* Begin EXCERPT PROVIDED *

Fadi Azzam (Arabic: فادي عزام; born 1973, As-Suwayda, Syria) is a Syrian novelist and poet.

Early life and education

He was born in As-Suwayda in southern Syria in 1973 and went to university in Damascus, graduating in 1998. He has published in Arabic newspapers and magazines, and he reported on arts and culture for Al Quds al-Arabi from 2007 to 2009. He has also worked with visual media, such as documentaries and cartoons.

Career
In 2012, his debut novel Sarmada, about a Druze community in Syria, was longlisted for the Arabic Booker Prize. He was longlisted again in 2018 for his novel Bait Huddud (Huddud's house).

* End EXCERPT PROVIDED *

§ JOBS
• A. Can you turn the paragraph of the Fadi Azzam biography that begins "He was born in As-Suwayda" into a short list that keeps its main facts?
• B. Would you print the passage of the Fadi Azzam biography that begins at the words "He was born" and stops after "Huddud (Huddud's house).", without changing anything?

* Begin DATA SECTION *

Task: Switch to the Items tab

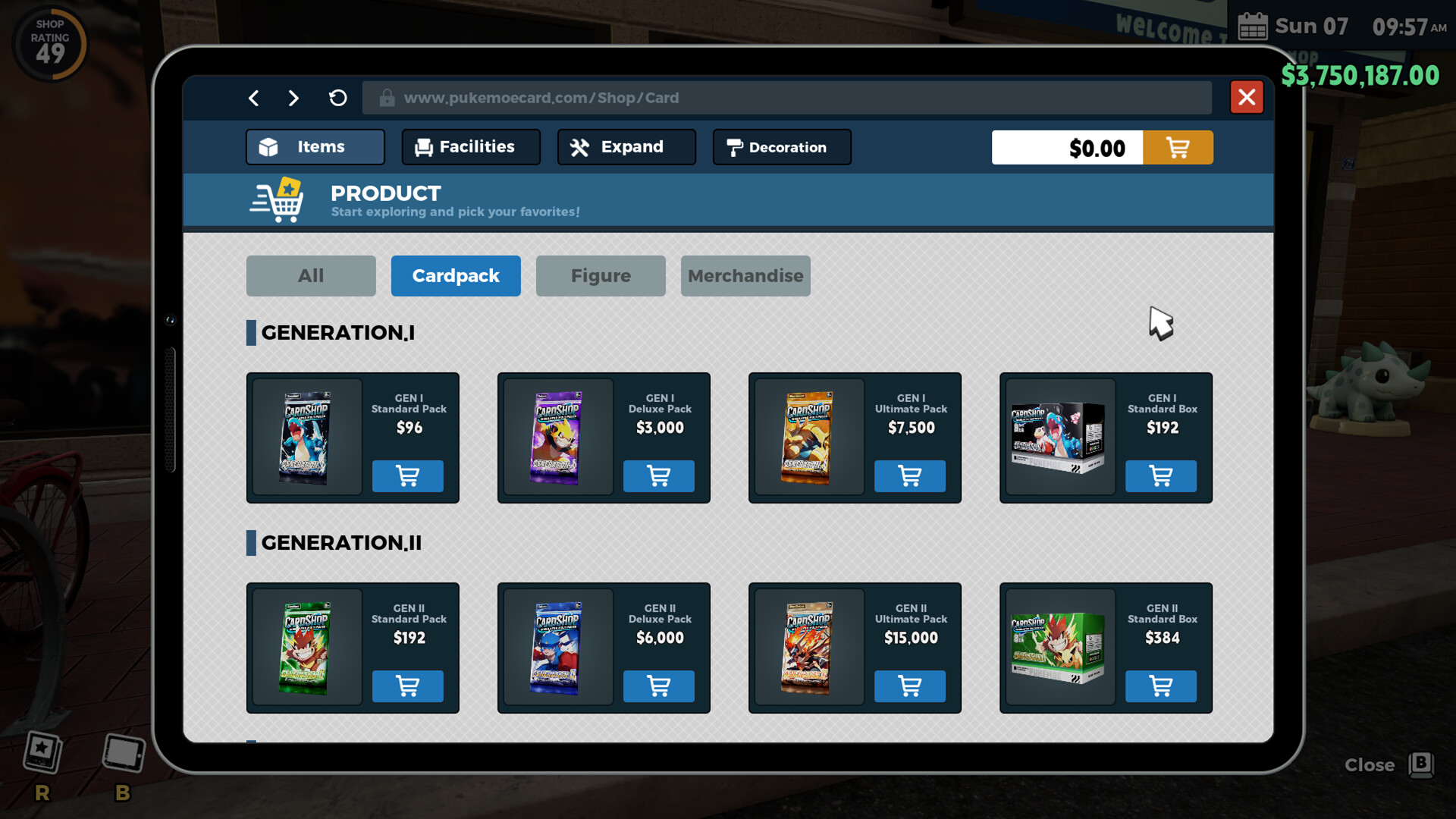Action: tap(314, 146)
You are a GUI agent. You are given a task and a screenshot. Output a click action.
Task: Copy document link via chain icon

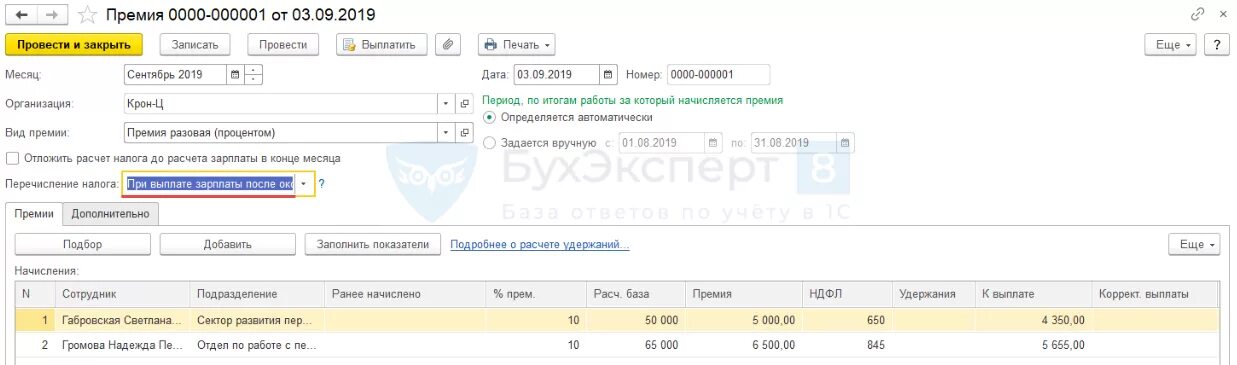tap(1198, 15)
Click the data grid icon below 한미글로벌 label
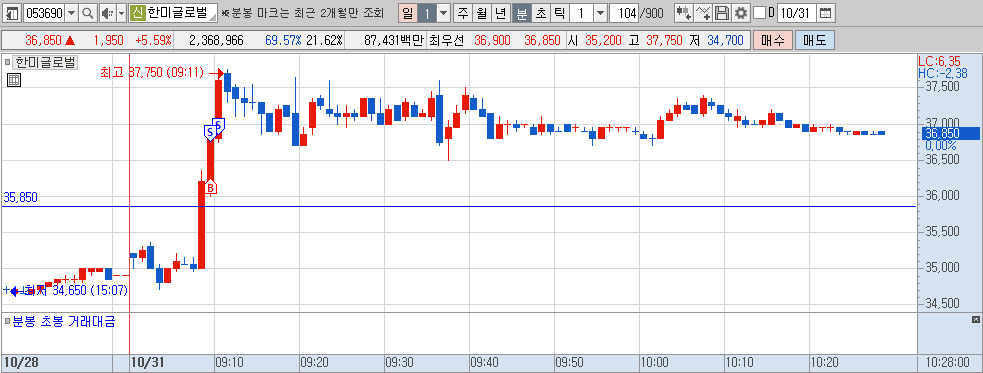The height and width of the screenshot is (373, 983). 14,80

* End DATA SECTION *
* Begin DATA SECTION *

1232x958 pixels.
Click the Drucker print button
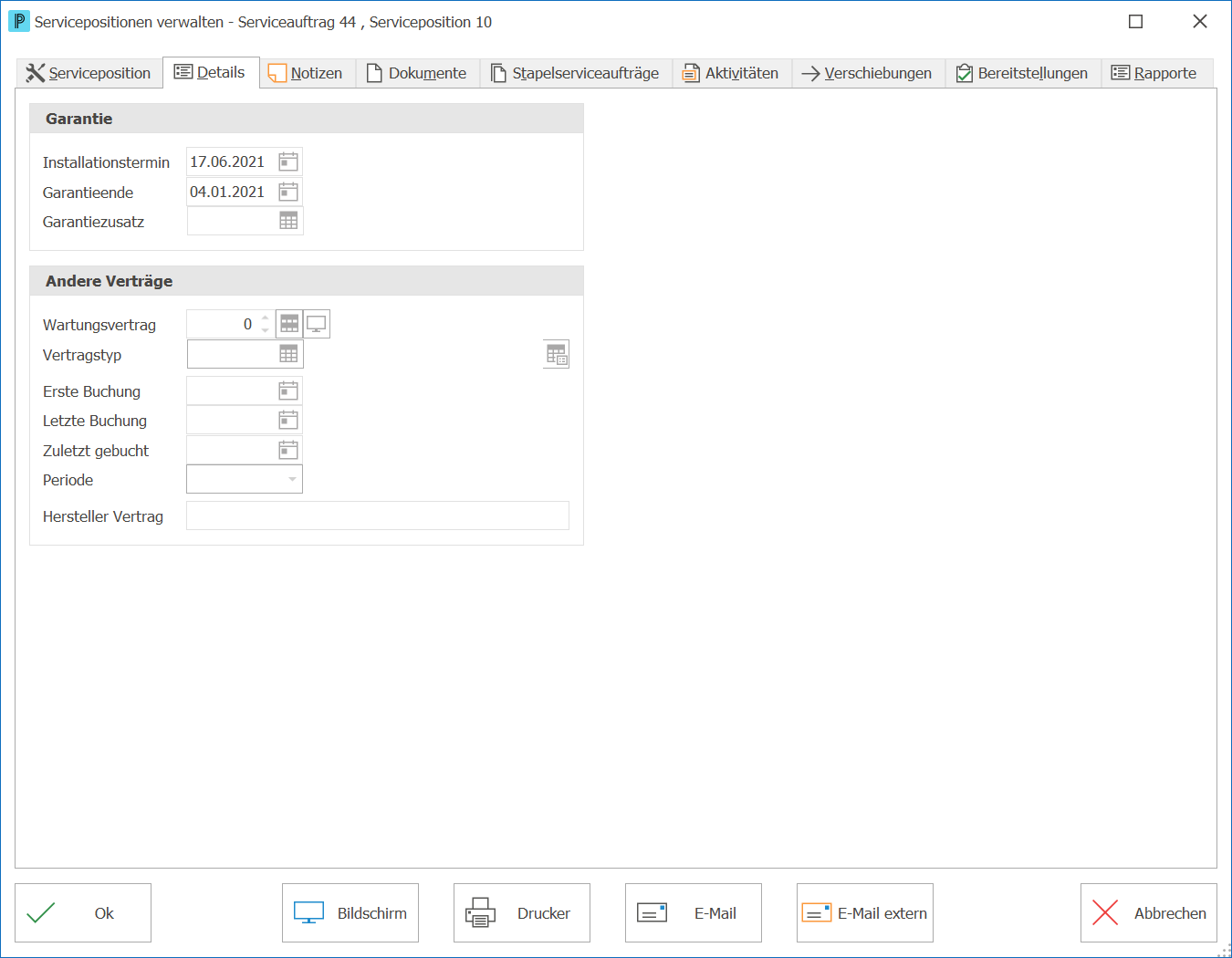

* End DATA SECTION *
* Begin DATA SECTION *

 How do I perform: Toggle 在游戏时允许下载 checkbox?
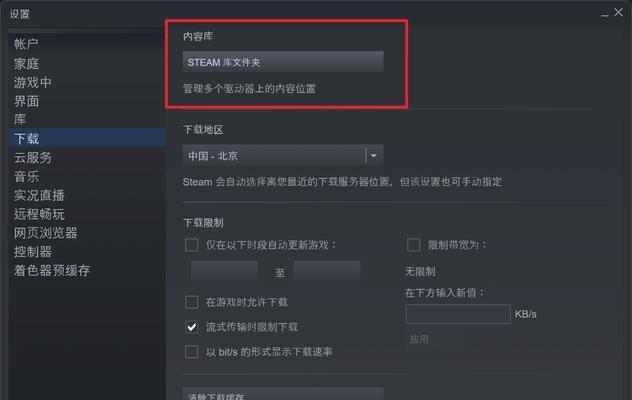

* End DATA SECTION *

§ SOLUTION LIST
• A.
- Born in 1973 in As-Suwayda, southern Syria
- Attended university in Damascus and graduated in 1998
- Has published in Arabic newspapers and magazines
- Reported on arts and culture for Al Quds al-Arabi from 2007 to 2009
- Has worked with visual media such as documentaries and cartoons

• B.
He was born in As-Suwayda in southern Syria in 1973 and went to university in Damascus, graduating in 1998. He has published in Arabic newspapers and magazines, and he reported on arts and culture for Al Quds al-Arabi from 2007 to 2009. He has also worked with visual media, such as documentaries and cartoons.

Career
In 2012, his debut novel Sarmada, about a Druze community in Syria, was longlisted for the Arabic Booker Prize. He was longlisted again in 2018 for his novel Bait Huddud (Huddud's house).